O governador licenciado do Distrito Federal, José Roberto Arruda (sem partido, ex-DEM), é alvo de investigação do Ministério Público Federal. A suspeita é de que Arruda tenha usado a estrutura da Polícia Civil de Goiás para monitorar investigações contra ele no Ministério Público do Distrito Federal. Mesmo havendo uma separação jurisdicional, a investigação recai sobre a Polícia Civil de Goiás.
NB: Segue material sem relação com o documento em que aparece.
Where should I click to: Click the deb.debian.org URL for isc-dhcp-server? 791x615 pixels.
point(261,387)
Dois policiais civis de Goiás foram presos há mais de uma semana acusados de espionagem na Câmara Legislativa do Distrito Federal. Segundo a polícia do DF, eles admitiram atuar como arapongas e portar equipamentos para instalação de escutas. Uma sindicância foi aberta na Câmara para apurar o assunto. Mais de uma semana depois da denúncia, a Casa Legislativa do DF passou por uma varredura em todos os gabinetes. A Polícia Civil procurou grampos e escutas telefônicas, mas nada foi encontrado.

O secretário de Segurança Pública do DF, Valmir Lemos, esteve na tarde deste sábado na sede da Polícia Federal, em Brasília, para visitar o governador afastado. Lemos afirma desconhecer a investigação em curso contra Arruda no MP, mas admite a possibilidade. "Se houver algo nesse sentido, no mínimo é algo que deve ser apurado com toda tranquilidade, até porque o MP e a PF devem ter elementos concretos que justifiquem essa situação".
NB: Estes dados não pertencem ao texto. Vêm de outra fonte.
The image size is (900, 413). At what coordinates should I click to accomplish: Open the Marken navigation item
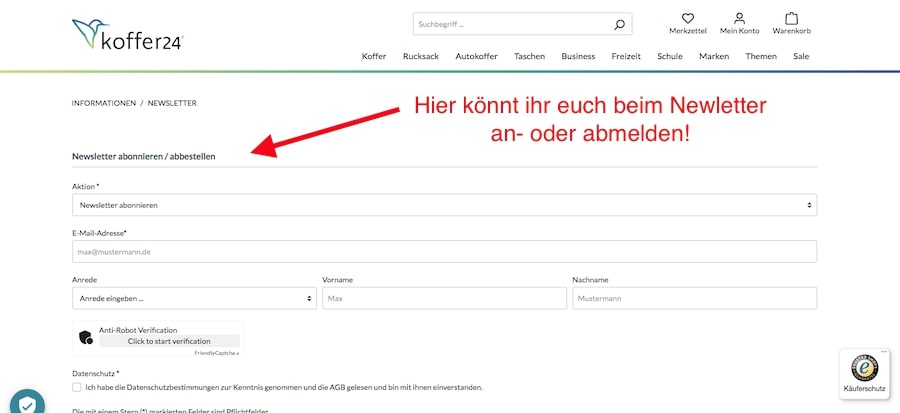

Arruda segue preso na Polícia Federal em Brasília, onde deve passar o carnaval. No fim da manhã desde sábado, o governador recebeu a visita de um dos advogados de defesa, José Gerardo Grossi, e da mulher, Flávia Arruda.

Entenda o caso Arruda

O mensalão do DEM, cujos vídeos foram divulgados no final do ano passado, é resultado das investigações da operação Caixa de Pandora, da Polícia Federal. O esquema de desvio de recursos públicos envolvia empresas de tecnologia para o pagamento de propina a deputados da base aliada.

O governador José Roberto Arruda aparece em um dos vídeos recebendo maços de dinheiro. As imagens foram gravadas pelo ex-secretário de Relações Institucionais, Durval Barbosa, que, na condição de réu em 37 processos, denunciou o esquema por conta da delação premiada. Em pronunciamento oficial, Arruda afirmou que os recursos recebidos durante a campanha foram "regularmente registrados e contabilizados".

As investigações da Operação Caixa de Pandora apontam indícios de que Arruda, assessores, deputados e empresários podem ter cometido os crimes de formação de quadrilha, peculato, corrupção passiva e ativa, fraude em licitação, crime eleitoral e crime tributário.